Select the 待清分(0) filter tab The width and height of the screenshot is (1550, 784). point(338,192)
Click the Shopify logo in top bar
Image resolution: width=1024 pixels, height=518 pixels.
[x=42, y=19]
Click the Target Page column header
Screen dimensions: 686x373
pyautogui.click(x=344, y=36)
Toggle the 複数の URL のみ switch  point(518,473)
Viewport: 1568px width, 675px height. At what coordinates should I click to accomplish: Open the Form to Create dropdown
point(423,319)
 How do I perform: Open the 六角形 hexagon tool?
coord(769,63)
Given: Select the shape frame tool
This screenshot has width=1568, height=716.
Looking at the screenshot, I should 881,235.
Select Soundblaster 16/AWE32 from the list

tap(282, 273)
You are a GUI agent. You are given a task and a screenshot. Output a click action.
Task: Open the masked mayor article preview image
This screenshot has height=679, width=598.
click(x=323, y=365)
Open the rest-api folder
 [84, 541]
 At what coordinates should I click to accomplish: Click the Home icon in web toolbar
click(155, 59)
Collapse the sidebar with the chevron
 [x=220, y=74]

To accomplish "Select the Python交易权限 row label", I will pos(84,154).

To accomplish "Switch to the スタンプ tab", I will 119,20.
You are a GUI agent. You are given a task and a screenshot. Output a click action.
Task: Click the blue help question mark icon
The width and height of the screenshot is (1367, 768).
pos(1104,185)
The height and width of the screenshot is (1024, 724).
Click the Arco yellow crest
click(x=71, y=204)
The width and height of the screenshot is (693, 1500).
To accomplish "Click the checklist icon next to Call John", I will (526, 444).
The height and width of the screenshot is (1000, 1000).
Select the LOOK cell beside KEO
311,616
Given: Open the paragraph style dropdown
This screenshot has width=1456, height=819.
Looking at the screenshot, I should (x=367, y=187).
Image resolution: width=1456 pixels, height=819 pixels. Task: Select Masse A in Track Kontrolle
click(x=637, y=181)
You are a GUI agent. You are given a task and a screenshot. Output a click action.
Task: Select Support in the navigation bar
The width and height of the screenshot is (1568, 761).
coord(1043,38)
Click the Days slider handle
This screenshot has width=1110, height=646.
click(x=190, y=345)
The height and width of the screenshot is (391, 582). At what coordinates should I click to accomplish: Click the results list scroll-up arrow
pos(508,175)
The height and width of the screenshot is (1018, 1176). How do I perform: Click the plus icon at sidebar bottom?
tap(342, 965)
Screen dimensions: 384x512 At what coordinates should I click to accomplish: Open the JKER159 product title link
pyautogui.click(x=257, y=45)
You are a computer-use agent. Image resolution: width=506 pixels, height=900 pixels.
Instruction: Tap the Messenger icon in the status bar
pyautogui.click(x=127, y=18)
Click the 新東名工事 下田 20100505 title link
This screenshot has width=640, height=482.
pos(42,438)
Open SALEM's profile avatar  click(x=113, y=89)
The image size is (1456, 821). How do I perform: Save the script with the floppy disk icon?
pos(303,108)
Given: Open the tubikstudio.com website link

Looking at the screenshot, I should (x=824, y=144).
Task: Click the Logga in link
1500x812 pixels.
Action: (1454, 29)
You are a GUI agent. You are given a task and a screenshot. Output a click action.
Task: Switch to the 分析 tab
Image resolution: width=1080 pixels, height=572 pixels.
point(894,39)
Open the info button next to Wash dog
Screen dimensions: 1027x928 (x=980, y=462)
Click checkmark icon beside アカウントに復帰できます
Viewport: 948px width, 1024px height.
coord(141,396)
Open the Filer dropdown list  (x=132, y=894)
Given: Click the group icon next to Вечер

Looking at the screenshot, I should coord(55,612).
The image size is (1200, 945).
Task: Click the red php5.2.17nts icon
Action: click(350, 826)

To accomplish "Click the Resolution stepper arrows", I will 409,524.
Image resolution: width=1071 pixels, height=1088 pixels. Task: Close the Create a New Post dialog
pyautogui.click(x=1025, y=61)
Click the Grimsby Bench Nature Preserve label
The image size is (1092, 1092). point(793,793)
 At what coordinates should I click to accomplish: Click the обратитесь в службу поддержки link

EXERCISE AIM
Transcribe each of the records verbatim.

TASK RESULT
Select the 待清分(0) filter tab The width and height of the screenshot is (1550, 784). point(338,192)
Click the Shopify logo in top bar
Image resolution: width=1024 pixels, height=518 pixels.
[x=42, y=19]
Click the Target Page column header
Screen dimensions: 686x373
pyautogui.click(x=344, y=36)
Toggle the 複数の URL のみ switch  point(518,473)
Viewport: 1568px width, 675px height. At what coordinates should I click to accomplish: Open the Form to Create dropdown
point(423,319)
 How do I perform: Open the 六角形 hexagon tool?
coord(769,63)
Given: Select the shape frame tool
This screenshot has width=1568, height=716.
Looking at the screenshot, I should 881,235.
Select Soundblaster 16/AWE32 from the list

tap(282, 273)
You are a GUI agent. You are given a task and a screenshot. Output a click action.
Task: Open the masked mayor article preview image
This screenshot has height=679, width=598.
click(x=323, y=365)
Open the rest-api folder
 [84, 541]
 At what coordinates should I click to accomplish: Click the Home icon in web toolbar
click(155, 59)
Collapse the sidebar with the chevron
 [x=220, y=74]

To accomplish "Select the Python交易权限 row label", I will pos(84,154).

To accomplish "Switch to the スタンプ tab", I will 119,20.
You are a GUI agent. You are given a task and a screenshot. Output a click action.
Task: Click the blue help question mark icon
The width and height of the screenshot is (1367, 768).
pos(1104,185)
The height and width of the screenshot is (1024, 724).
Click the Arco yellow crest
click(x=71, y=204)
The width and height of the screenshot is (693, 1500).
To accomplish "Click the checklist icon next to Call John", I will (526, 444).
The height and width of the screenshot is (1000, 1000).
Select the LOOK cell beside KEO
311,616
Given: Open the paragraph style dropdown
This screenshot has width=1456, height=819.
Looking at the screenshot, I should (x=367, y=187).
Image resolution: width=1456 pixels, height=819 pixels. Task: Select Masse A in Track Kontrolle
click(x=637, y=181)
You are a GUI agent. You are given a task and a screenshot. Output a click action.
Task: Select Support in the navigation bar
The width and height of the screenshot is (1568, 761).
coord(1043,38)
Click the Days slider handle
This screenshot has width=1110, height=646.
click(x=190, y=345)
The height and width of the screenshot is (391, 582). At what coordinates should I click to accomplish: Click the results list scroll-up arrow
pos(508,175)
The height and width of the screenshot is (1018, 1176). How do I perform: Click the plus icon at sidebar bottom?
tap(342, 965)
Screen dimensions: 384x512 At what coordinates should I click to accomplish: Open the JKER159 product title link
pyautogui.click(x=257, y=45)
You are a computer-use agent. Image resolution: width=506 pixels, height=900 pixels.
Instruction: Tap the Messenger icon in the status bar
pyautogui.click(x=127, y=18)
Click the 新東名工事 下田 20100505 title link
This screenshot has width=640, height=482.
pos(42,438)
Open SALEM's profile avatar  click(x=113, y=89)
The image size is (1456, 821). How do I perform: Save the script with the floppy disk icon?
pos(303,108)
Given: Open the tubikstudio.com website link

Looking at the screenshot, I should (x=824, y=144).
Task: Click the Logga in link
1500x812 pixels.
Action: (1454, 29)
You are a GUI agent. You are given a task and a screenshot. Output a click action.
Task: Switch to the 分析 tab
Image resolution: width=1080 pixels, height=572 pixels.
point(894,39)
Open the info button next to Wash dog
Screen dimensions: 1027x928 (x=980, y=462)
Click checkmark icon beside アカウントに復帰できます
Viewport: 948px width, 1024px height.
coord(141,396)
Open the Filer dropdown list  (x=132, y=894)
Given: Click the group icon next to Вечер

Looking at the screenshot, I should coord(55,612).
The image size is (1200, 945).
Task: Click the red php5.2.17nts icon
Action: click(350, 826)

To accomplish "Click the Resolution stepper arrows", I will 409,524.
Image resolution: width=1071 pixels, height=1088 pixels. Task: Close the Create a New Post dialog
pyautogui.click(x=1025, y=61)
Click the Grimsby Bench Nature Preserve label
The image size is (1092, 1092). point(793,793)
 At what coordinates should I click to accomplish: Click the обратитесь в службу поддержки link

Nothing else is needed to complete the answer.